*** Supplied information Section Begins ***

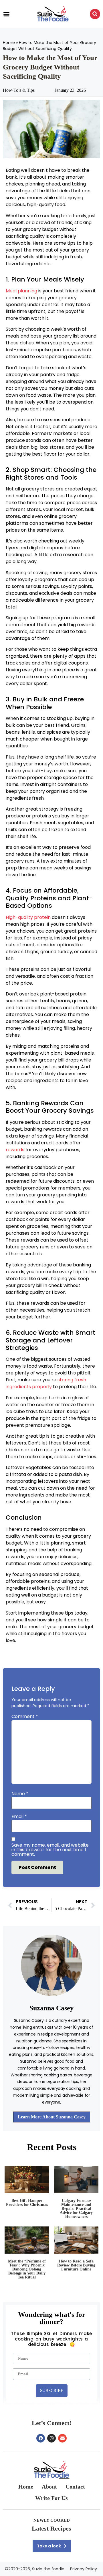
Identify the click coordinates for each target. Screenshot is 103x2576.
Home (9, 42)
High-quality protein (28, 917)
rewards (15, 1149)
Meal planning (21, 291)
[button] (6, 14)
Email (19, 1816)
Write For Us (51, 2498)
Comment (24, 1716)
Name (19, 1793)
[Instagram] (51, 2438)
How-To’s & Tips (19, 90)
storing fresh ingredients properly (46, 1383)
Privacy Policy (83, 2569)
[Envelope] (62, 2438)
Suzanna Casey (51, 2008)
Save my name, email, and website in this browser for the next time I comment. (50, 1850)
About (49, 2486)
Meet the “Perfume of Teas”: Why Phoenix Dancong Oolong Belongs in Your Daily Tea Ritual (27, 2269)
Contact (75, 2486)
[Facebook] (40, 2438)
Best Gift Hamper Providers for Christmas (27, 2202)
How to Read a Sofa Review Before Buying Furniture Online (76, 2265)
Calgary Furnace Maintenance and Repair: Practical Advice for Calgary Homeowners (76, 2208)
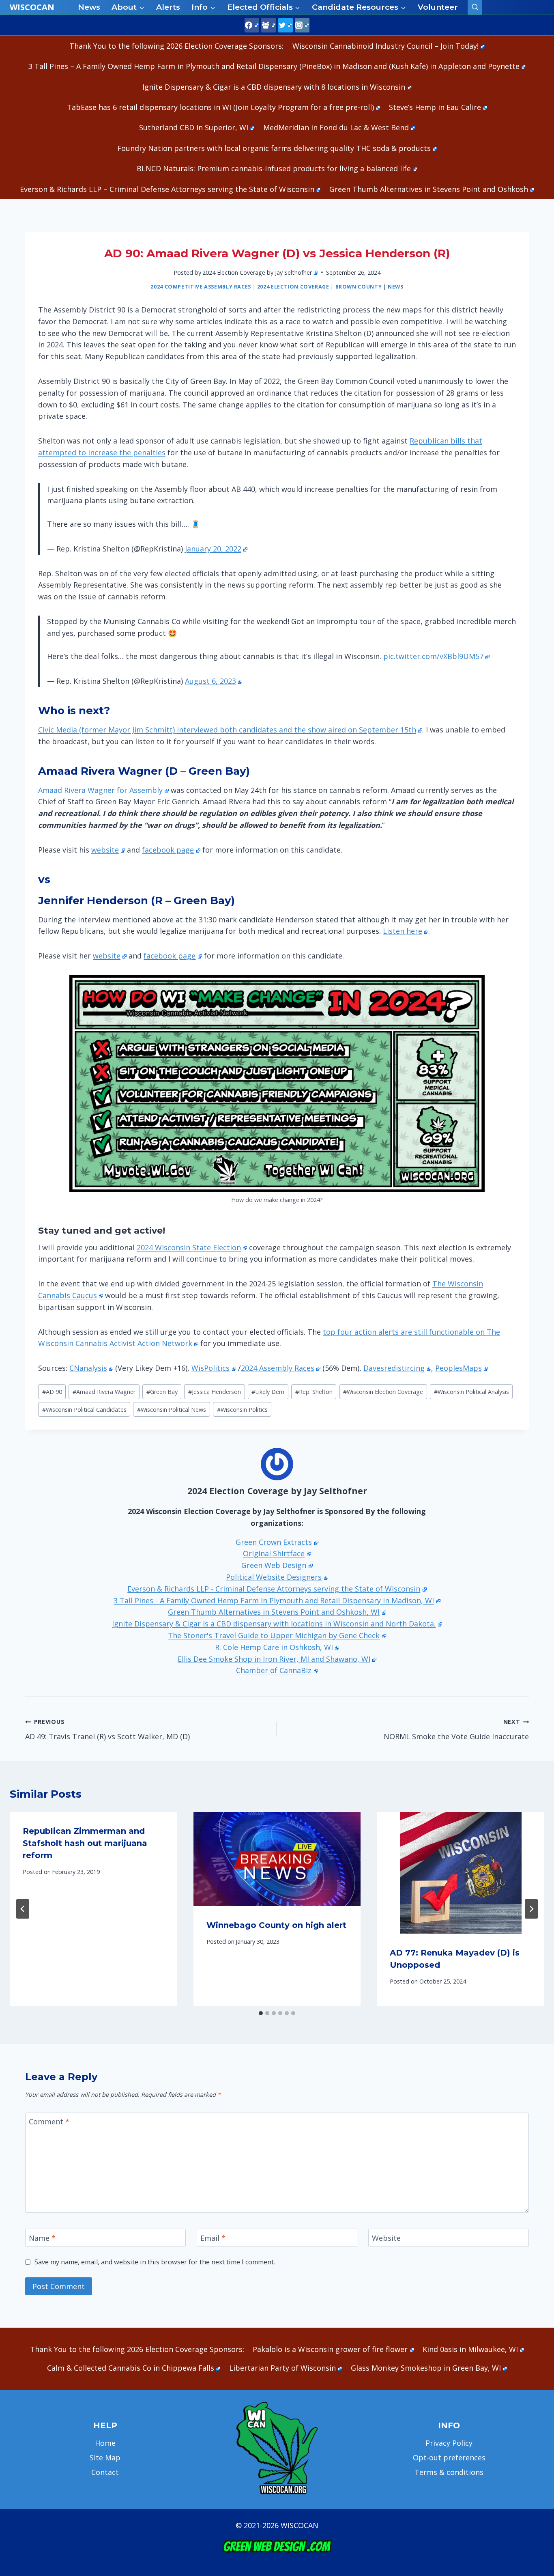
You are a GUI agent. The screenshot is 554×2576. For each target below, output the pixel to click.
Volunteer (438, 7)
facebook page (168, 850)
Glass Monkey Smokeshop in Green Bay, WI (426, 2368)
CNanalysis (88, 1368)
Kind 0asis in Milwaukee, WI (470, 2349)
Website (386, 2238)
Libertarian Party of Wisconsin (282, 2368)
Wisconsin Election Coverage (383, 1392)
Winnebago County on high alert (276, 1925)
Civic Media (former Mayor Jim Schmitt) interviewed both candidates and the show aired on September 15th (227, 729)
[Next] (531, 1909)
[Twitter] (285, 25)
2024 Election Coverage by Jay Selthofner (257, 272)
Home (105, 2443)
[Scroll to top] (534, 2442)
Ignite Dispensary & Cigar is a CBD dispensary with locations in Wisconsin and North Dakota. (274, 1623)
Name (42, 2238)
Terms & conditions (448, 2472)
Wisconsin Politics (242, 1409)
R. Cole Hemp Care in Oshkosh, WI (274, 1647)
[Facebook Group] (268, 25)
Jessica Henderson (214, 1392)
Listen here (402, 931)
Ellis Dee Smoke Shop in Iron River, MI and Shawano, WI (274, 1659)
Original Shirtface (274, 1553)
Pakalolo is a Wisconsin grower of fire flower (330, 2349)
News (89, 7)
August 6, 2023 (210, 681)
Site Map (105, 2457)
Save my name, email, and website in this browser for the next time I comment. (154, 2262)
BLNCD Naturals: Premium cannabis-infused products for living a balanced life (274, 168)
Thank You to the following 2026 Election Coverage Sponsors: (176, 46)
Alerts (168, 7)
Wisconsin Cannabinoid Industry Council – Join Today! (385, 46)
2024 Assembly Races (277, 1368)
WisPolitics (210, 1368)
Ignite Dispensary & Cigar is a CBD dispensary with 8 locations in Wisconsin (273, 87)
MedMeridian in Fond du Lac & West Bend (336, 127)
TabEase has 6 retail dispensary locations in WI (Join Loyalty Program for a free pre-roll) (220, 107)
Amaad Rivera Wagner (104, 1392)
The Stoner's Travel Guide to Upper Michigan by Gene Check (274, 1635)
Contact (105, 2472)
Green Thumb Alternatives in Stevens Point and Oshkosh (428, 189)
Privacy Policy (448, 2443)
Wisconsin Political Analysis (471, 1392)
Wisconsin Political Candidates (84, 1409)
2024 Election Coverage (293, 286)
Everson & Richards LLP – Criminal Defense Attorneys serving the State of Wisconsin (167, 189)
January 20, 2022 (213, 549)
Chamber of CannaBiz (273, 1670)
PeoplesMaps (458, 1368)
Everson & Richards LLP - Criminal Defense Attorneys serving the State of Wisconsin (273, 1589)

*** Supplied information Section Ends ***

Your objective -
Print out the entries above word for word from the first line to the line containing "Home (105, 2443)", both included, omitting the pictures.

Response to this exercise -
Identify the click coordinates for each target. Screenshot is 103x2576.
Home (9, 42)
High-quality protein (28, 917)
rewards (15, 1149)
Meal planning (21, 291)
[button] (6, 14)
Email (19, 1816)
Write For Us (51, 2498)
Comment (24, 1716)
Name (19, 1793)
[Instagram] (51, 2438)
How-To’s & Tips (19, 90)
storing fresh ingredients properly (46, 1383)
Privacy Policy (83, 2569)
[Envelope] (62, 2438)
Suzanna Casey (51, 2008)
Save my name, email, and website in this browser for the next time I comment. (50, 1850)
About (49, 2486)
Meet the “Perfume of Teas”: Why Phoenix Dancong Oolong Belongs in Your Daily Tea Ritual (27, 2269)
Contact (75, 2486)
[Facebook] (40, 2438)
Best Gift Hamper Providers for Christmas (27, 2202)
How to Read a Sofa Review Before Buying Furniture Online (76, 2265)
Calgary Furnace Maintenance and Repair: Practical Advice for Calgary Homeowners (76, 2208)
You are a GUI agent. The screenshot is 554×2576. For each target below, output the pixel to click.
Volunteer (438, 7)
facebook page (168, 850)
Glass Monkey Smokeshop in Green Bay, WI (426, 2368)
CNanalysis (88, 1368)
Kind 0asis in Milwaukee, WI (470, 2349)
Website (386, 2238)
Libertarian Party of Wisconsin (282, 2368)
Wisconsin Election Coverage (383, 1392)
Winnebago County on high alert (276, 1925)
Civic Media (former Mayor Jim Schmitt) interviewed both candidates and the show aired on September 15th (227, 729)
[Next] (531, 1909)
[Twitter] (285, 25)
2024 Election Coverage by Jay Selthofner (257, 272)
Home (105, 2443)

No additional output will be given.